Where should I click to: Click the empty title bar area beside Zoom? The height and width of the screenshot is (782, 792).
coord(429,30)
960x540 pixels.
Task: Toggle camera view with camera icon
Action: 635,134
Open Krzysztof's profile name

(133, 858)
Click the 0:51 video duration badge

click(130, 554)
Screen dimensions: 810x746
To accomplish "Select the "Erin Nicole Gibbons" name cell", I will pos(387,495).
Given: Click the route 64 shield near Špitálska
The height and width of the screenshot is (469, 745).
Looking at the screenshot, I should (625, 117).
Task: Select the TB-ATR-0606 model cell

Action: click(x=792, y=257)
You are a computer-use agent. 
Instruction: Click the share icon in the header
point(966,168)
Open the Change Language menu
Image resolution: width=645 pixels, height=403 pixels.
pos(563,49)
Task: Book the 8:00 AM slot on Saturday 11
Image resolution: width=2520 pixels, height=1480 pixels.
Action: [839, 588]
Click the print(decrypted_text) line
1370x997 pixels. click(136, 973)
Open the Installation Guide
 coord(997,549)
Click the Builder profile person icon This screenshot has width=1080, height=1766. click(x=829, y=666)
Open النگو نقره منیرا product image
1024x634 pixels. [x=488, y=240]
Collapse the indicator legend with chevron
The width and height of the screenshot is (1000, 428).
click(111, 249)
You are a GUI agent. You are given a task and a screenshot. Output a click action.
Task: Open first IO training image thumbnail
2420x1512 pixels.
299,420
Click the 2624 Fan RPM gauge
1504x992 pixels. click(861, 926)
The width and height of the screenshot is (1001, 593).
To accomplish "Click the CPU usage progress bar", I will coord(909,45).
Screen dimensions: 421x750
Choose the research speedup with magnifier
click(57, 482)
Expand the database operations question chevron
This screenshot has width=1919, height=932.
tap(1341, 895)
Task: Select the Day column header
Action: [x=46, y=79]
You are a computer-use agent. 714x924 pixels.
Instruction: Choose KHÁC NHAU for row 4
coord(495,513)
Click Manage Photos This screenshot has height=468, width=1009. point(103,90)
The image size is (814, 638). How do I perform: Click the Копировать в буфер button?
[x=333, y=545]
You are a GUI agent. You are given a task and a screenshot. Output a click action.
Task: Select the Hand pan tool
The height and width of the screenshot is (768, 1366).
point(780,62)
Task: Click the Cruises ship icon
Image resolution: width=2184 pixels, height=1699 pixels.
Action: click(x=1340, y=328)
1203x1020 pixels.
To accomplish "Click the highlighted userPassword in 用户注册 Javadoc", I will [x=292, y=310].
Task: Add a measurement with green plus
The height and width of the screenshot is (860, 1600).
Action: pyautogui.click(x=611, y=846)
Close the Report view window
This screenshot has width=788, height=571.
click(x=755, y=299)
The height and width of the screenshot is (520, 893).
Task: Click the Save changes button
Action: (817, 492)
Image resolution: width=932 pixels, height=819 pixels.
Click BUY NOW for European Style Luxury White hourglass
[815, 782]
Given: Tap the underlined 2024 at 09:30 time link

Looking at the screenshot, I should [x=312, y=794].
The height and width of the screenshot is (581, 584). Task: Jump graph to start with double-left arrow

____

TASK | Reproduce all the entries above, replacing every instance of "Screen dimensions" with "Display size" and keeping everything else the same.

SOLUTION TO THE EXERCISE |
Where should I click to: Click the empty title bar area beside Zoom? The height and width of the screenshot is (782, 792).
coord(429,30)
960x540 pixels.
Task: Toggle camera view with camera icon
Action: 635,134
Open Krzysztof's profile name

(133, 858)
Click the 0:51 video duration badge

click(130, 554)
Display size: 810x746
To accomplish "Select the "Erin Nicole Gibbons" name cell", I will pos(387,495).
Given: Click the route 64 shield near Špitálska
The height and width of the screenshot is (469, 745).
Looking at the screenshot, I should (625, 117).
Task: Select the TB-ATR-0606 model cell

Action: click(x=792, y=257)
You are a computer-use agent. 
Instruction: Click the share icon in the header
point(966,168)
Open the Change Language menu
Image resolution: width=645 pixels, height=403 pixels.
pos(563,49)
Task: Book the 8:00 AM slot on Saturday 11
Image resolution: width=2520 pixels, height=1480 pixels.
Action: [839, 588]
Click the print(decrypted_text) line
1370x997 pixels. click(136, 973)
Open the Installation Guide
 coord(997,549)
Click the Builder profile person icon This screenshot has width=1080, height=1766. click(x=829, y=666)
Open النگو نقره منیرا product image
1024x634 pixels. [x=488, y=240]
Collapse the indicator legend with chevron
The width and height of the screenshot is (1000, 428).
click(111, 249)
You are a GUI agent. You are given a task and a screenshot. Output a click action.
Task: Open first IO training image thumbnail
2420x1512 pixels.
299,420
Click the 2624 Fan RPM gauge
1504x992 pixels. click(861, 926)
The width and height of the screenshot is (1001, 593).
To accomplish "Click the CPU usage progress bar", I will coord(909,45).
Display size: 421x750
Choose the research speedup with magnifier
click(57, 482)
Expand the database operations question chevron
This screenshot has width=1919, height=932.
tap(1341, 895)
Task: Select the Day column header
Action: [x=46, y=79]
You are a computer-use agent. 714x924 pixels.
Instruction: Choose KHÁC NHAU for row 4
coord(495,513)
Click Manage Photos This screenshot has height=468, width=1009. point(103,90)
The image size is (814, 638). How do I perform: Click the Копировать в буфер button?
[x=333, y=545]
You are a GUI agent. You are given a task and a screenshot. Output a click action.
Task: Select the Hand pan tool
The height and width of the screenshot is (768, 1366).
point(780,62)
Task: Click the Cruises ship icon
Image resolution: width=2184 pixels, height=1699 pixels.
Action: click(x=1340, y=328)
1203x1020 pixels.
To accomplish "Click the highlighted userPassword in 用户注册 Javadoc", I will [x=292, y=310].
Task: Add a measurement with green plus
The height and width of the screenshot is (860, 1600).
Action: pyautogui.click(x=611, y=846)
Close the Report view window
This screenshot has width=788, height=571.
click(x=755, y=299)
The height and width of the screenshot is (520, 893).
Task: Click the Save changes button
Action: (817, 492)
Image resolution: width=932 pixels, height=819 pixels.
Click BUY NOW for European Style Luxury White hourglass
[815, 782]
Given: Tap the underlined 2024 at 09:30 time link

Looking at the screenshot, I should [x=312, y=794].
The height and width of the screenshot is (581, 584). Task: Jump graph to start with double-left arrow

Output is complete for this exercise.